Editor’s note: Tim Finnegan is program director of TotalCare IT Solutions, which is a business practice at Alphanumeric Systems in Raleigh.
RALEIGH, N.C. – Recently, a local insurance company lost three members of their IT team over a 2 month period due to unexpected turnover. The Chief Information Officer had a problem to solve – and needed to do it quickly. Who would look after their servers and network as well as help employees through technological issues?
After weighing their options on how to fill the void, the CIO did what so many other Triangle companies are choosing to do: Instead of rehiring for the position, they are selectively outsourcing components of their day-to-day IT management.
Fifty-eight percent of IT workers are looking for new jobs, according to a 2006 eWeek study.

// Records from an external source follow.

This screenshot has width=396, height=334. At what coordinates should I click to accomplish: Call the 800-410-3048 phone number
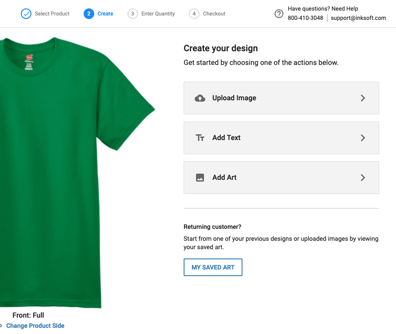click(305, 18)
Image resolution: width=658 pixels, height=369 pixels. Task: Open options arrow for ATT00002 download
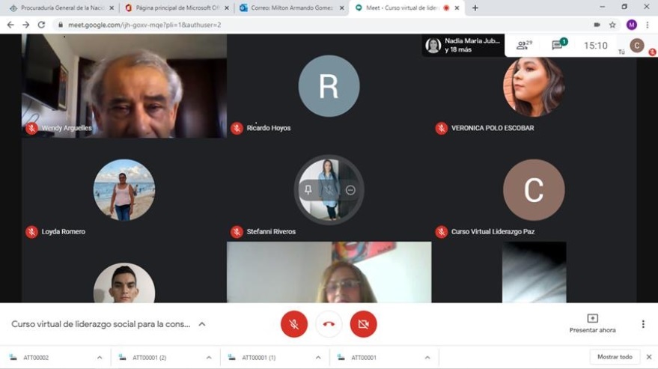coord(100,358)
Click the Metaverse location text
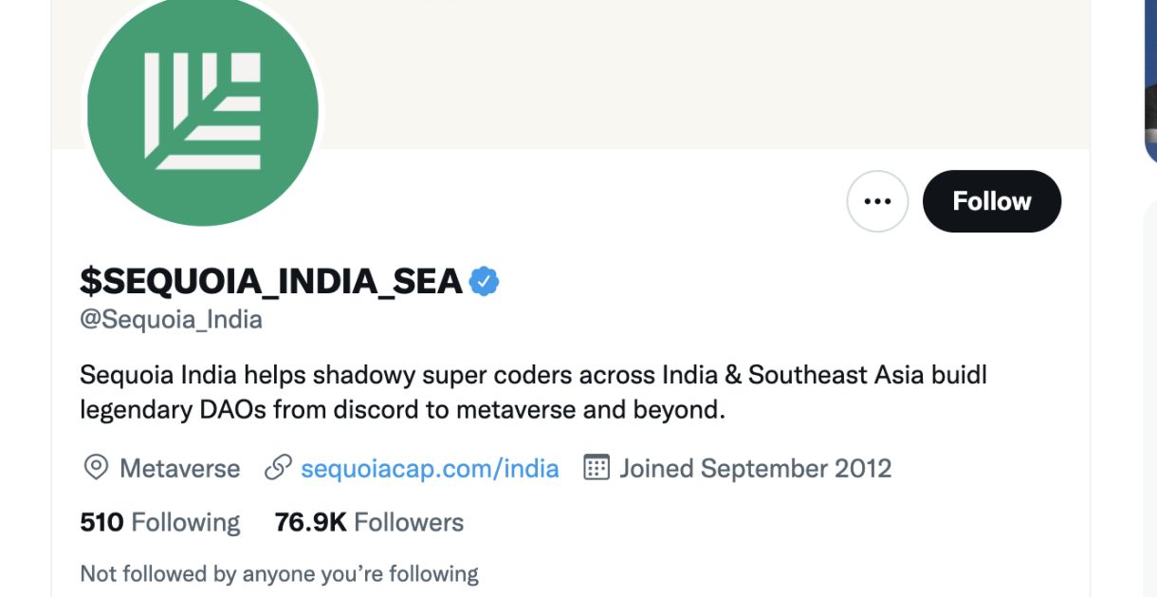 pyautogui.click(x=179, y=468)
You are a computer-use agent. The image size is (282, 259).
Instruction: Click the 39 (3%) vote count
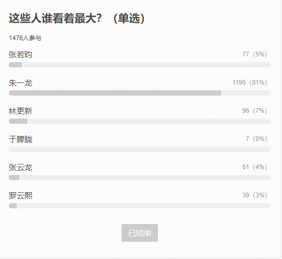255,195
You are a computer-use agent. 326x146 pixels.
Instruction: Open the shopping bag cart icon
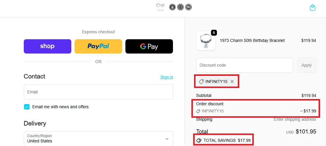[x=312, y=8]
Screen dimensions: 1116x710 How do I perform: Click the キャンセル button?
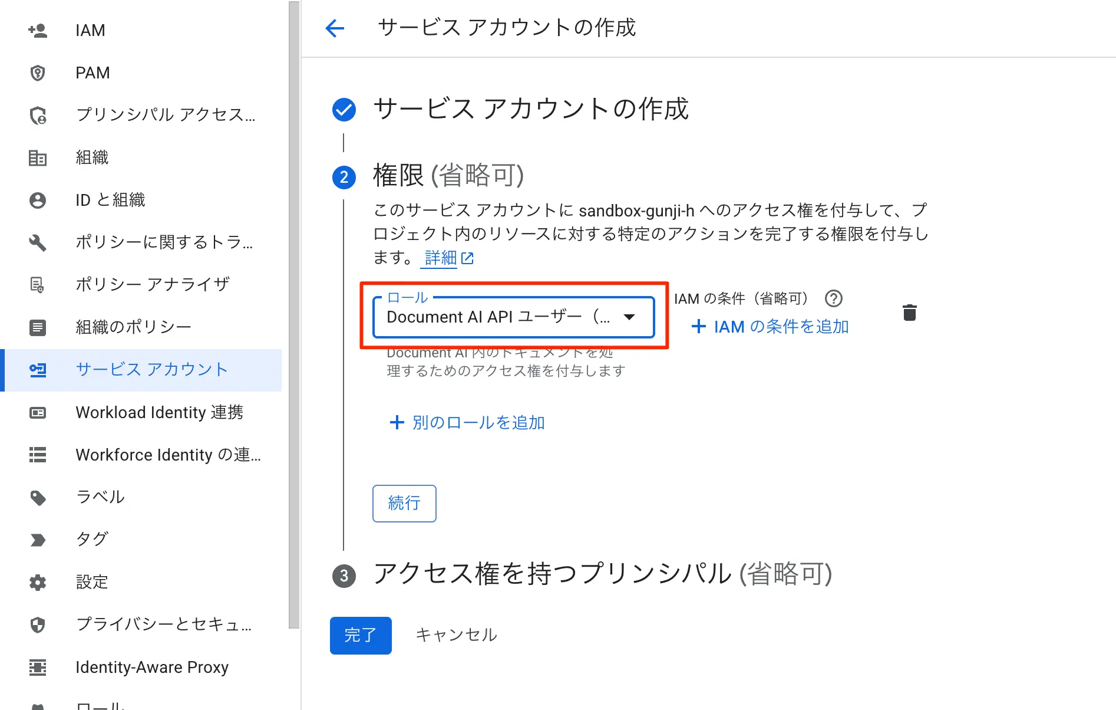pyautogui.click(x=456, y=635)
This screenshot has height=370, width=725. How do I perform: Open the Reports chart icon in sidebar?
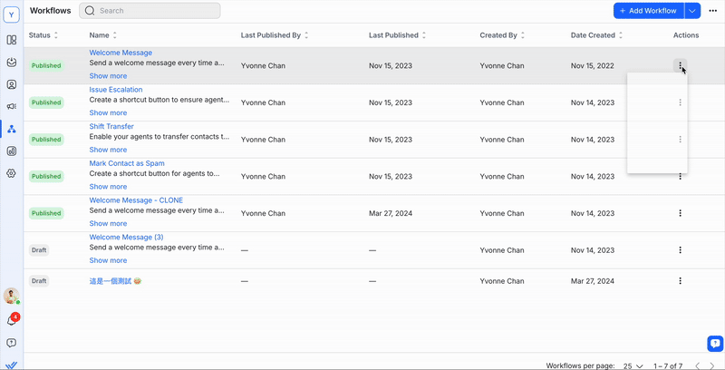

With so much turnover, the decision to outsource certain IT management functions to managed service providers (MSP) is much more common than it was just a couple of short years ago.
Small and medium sized businesses find that by delegating day-to-day technology functions to an MSP, they improve their bottom lines and customer service levels. When outsourcing to providers that give around-the-clock support, companies get full-time help at a fraction of the cost that it takes to maintain a full-time employee. Suddenly, expenditures like health insurance, benefits, supplies and other costs associated with full-time employees disappear.
This does not mean that all companies are getting rid of their IT departments completely. Some organizations keep a few, senior-level IT workers and allow them to focus on strategic company projects like business application support and customer facing initiatives that are supported by technology instead of handling repetitive and mundane tasks like troubleshooting issues with users’ desktops and company printers, installing patches or making mandatory software updates.
Managed service providers are handling these mundane, routine and time-consuming tasks instead. So the next time employees experience a problem or need assistance, instead of dialing the extension of the IT department for help, they simply dial the number to the help desk of their technology partner.
It might take some getting used to for employees to deal with an IT professional remotely, but companies are finding that they can develop relationships with help desk engineers.
“When we first outsourced our IT, I was a little nervous that I would have to deal with long waiting periods before someone helped me, or that the engineers working remotely would not know our environment,” says a local IT Manager who uses an MSP. “But after working with our MSP, TotalCare IT Solutions, for months now, I feel like I know each one of the service engineers and they know me and our company’s IT environment as if they worked just across the hall. Turns out, if in the end your network is healthy and you get exceptional care, it really doesn’t matter where your IT professionals work.”
For many area businesses, there is an extra perk to working with MSPs. The newest, most-talked about service is called remote monitoring, which detects and corrects potential issues with servers, desktops, printers and other devices before they wreak havoc on the business. This keeps businesses on-task and operating at maximum productivity.